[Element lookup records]
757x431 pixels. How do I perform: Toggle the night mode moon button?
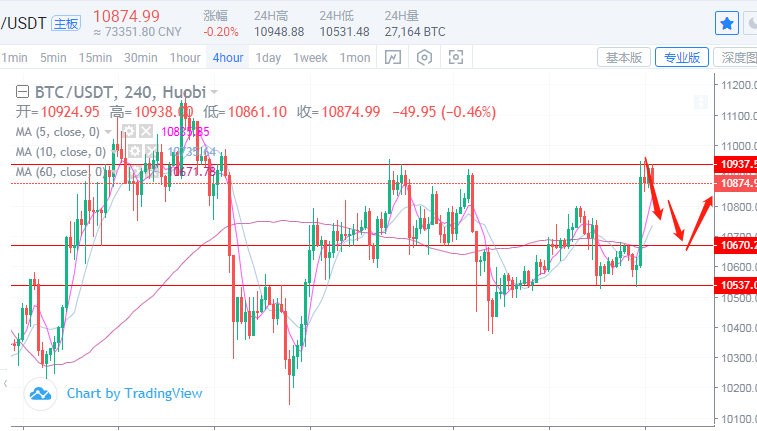752,22
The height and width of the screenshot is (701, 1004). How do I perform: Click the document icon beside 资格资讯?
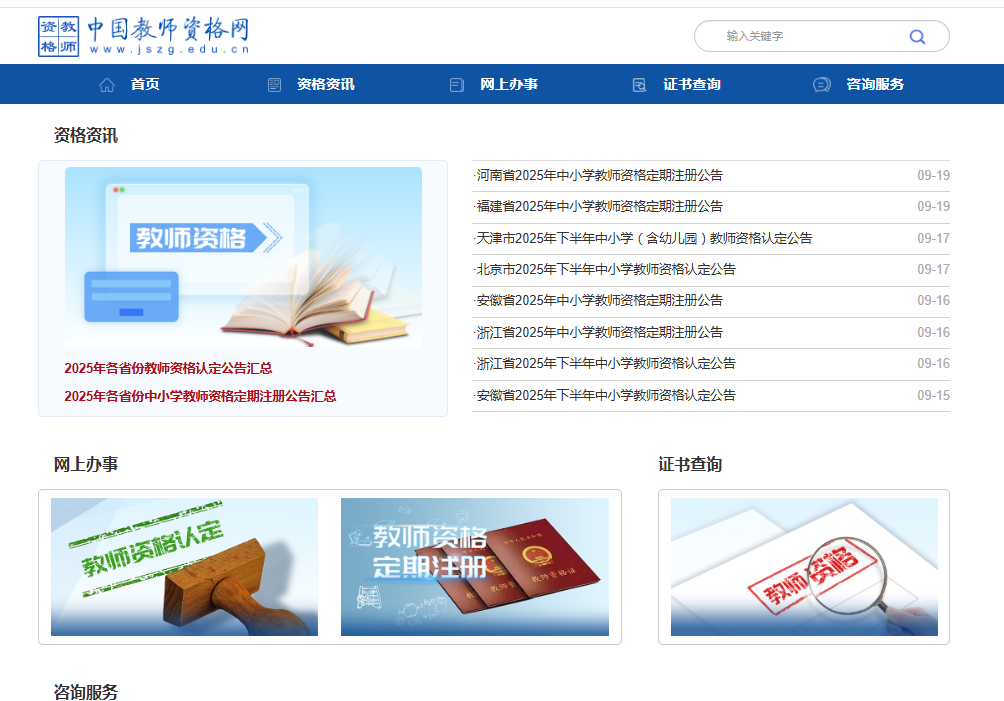pos(273,84)
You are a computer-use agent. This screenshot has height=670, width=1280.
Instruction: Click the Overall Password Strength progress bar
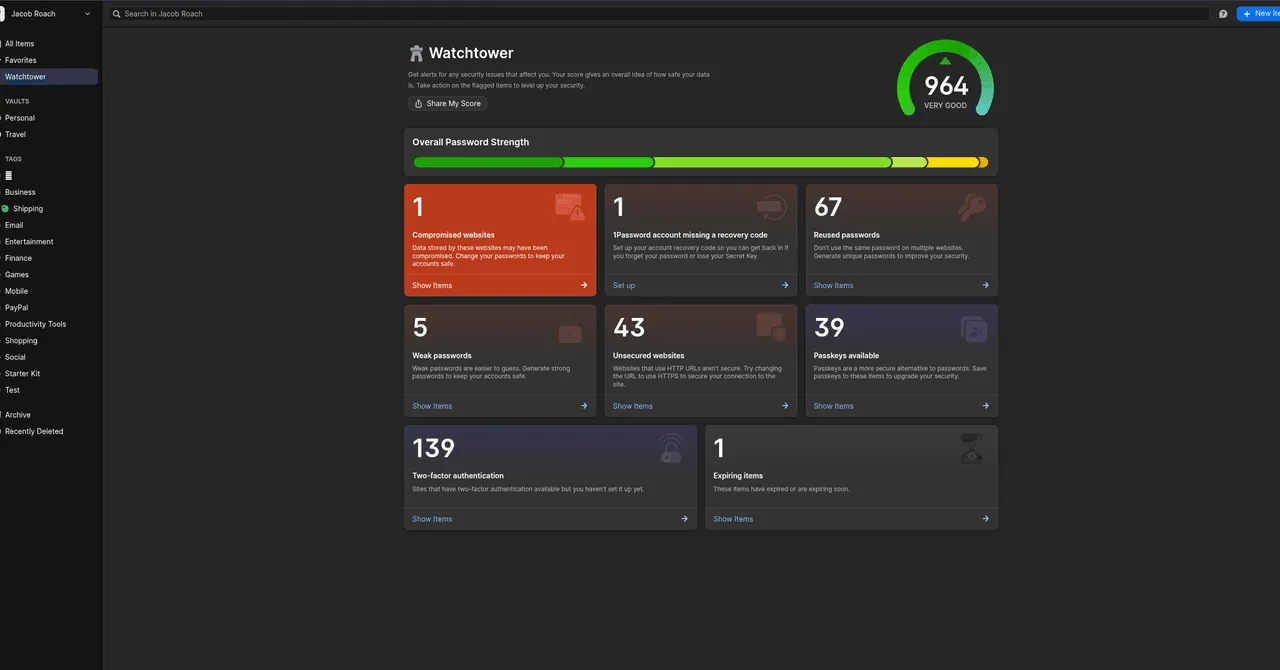(700, 161)
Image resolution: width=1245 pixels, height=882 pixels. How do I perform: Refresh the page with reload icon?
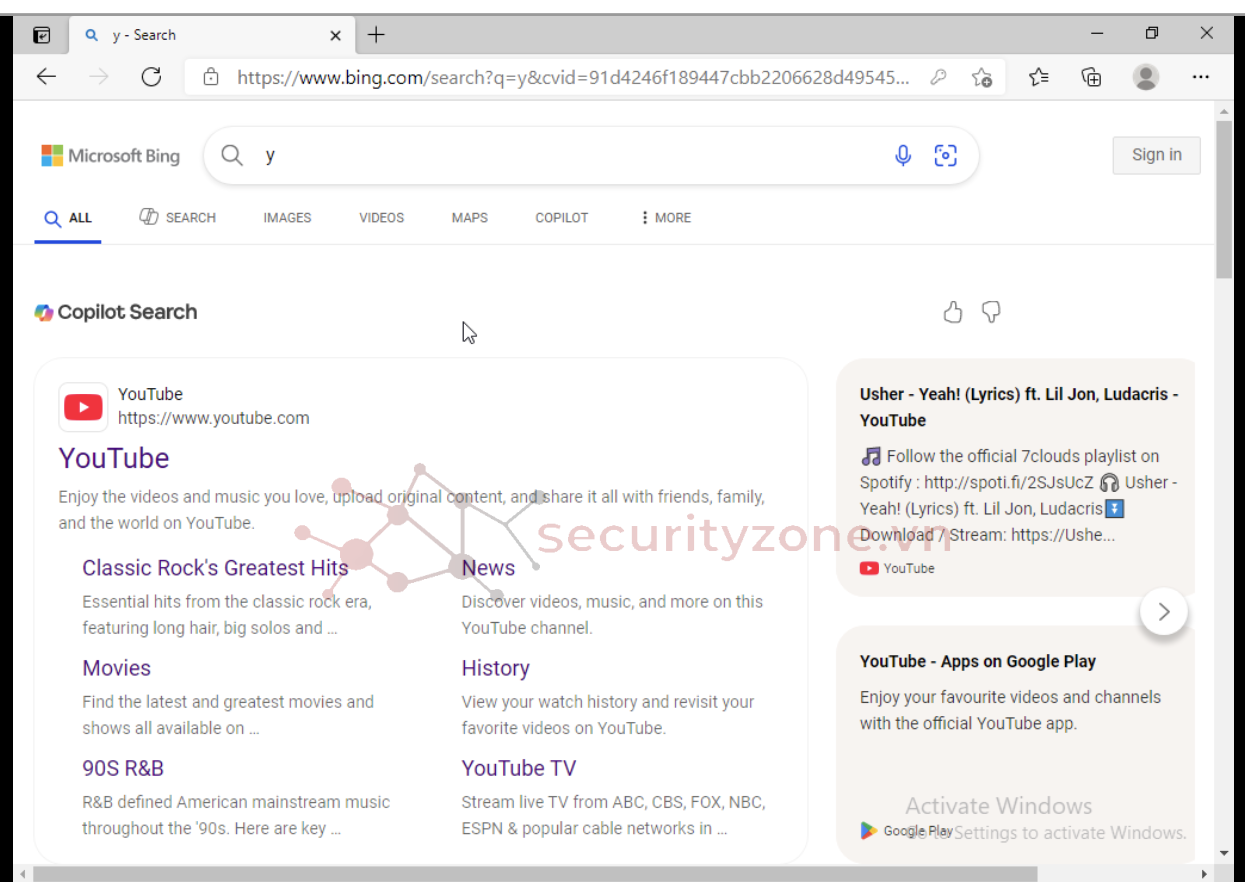(x=151, y=77)
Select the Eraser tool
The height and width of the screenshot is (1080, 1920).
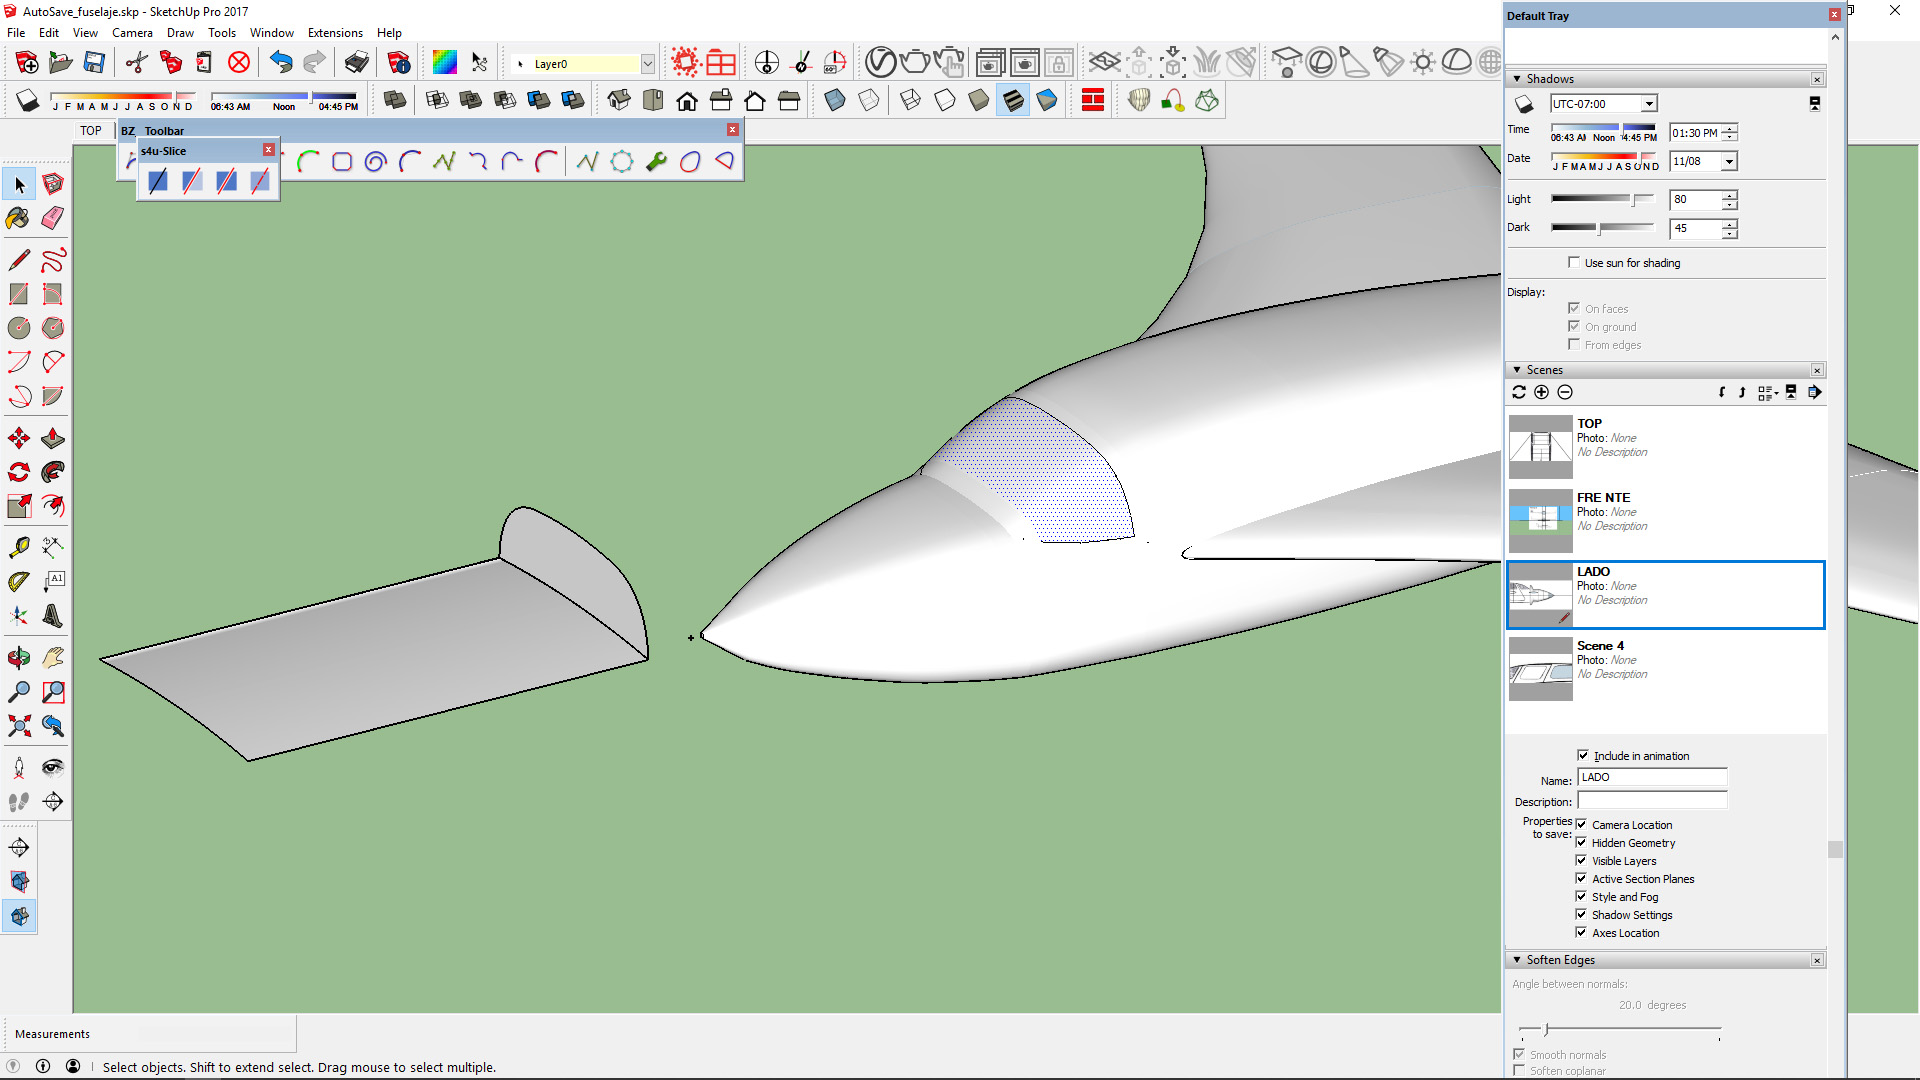pos(53,218)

Do this
Pick out every line in the records above that contains the word "width", and copy each of those lines in full.

Reply to the exercise
The height and width of the screenshot is (701, 1004). How do I perform: Click the document icon beside 资格资讯?
You are a computer-use agent. This screenshot has height=670, width=1280.
Image resolution: width=1245 pixels, height=882 pixels. How do I perform: Refresh the page with reload icon?
The height and width of the screenshot is (1080, 1920).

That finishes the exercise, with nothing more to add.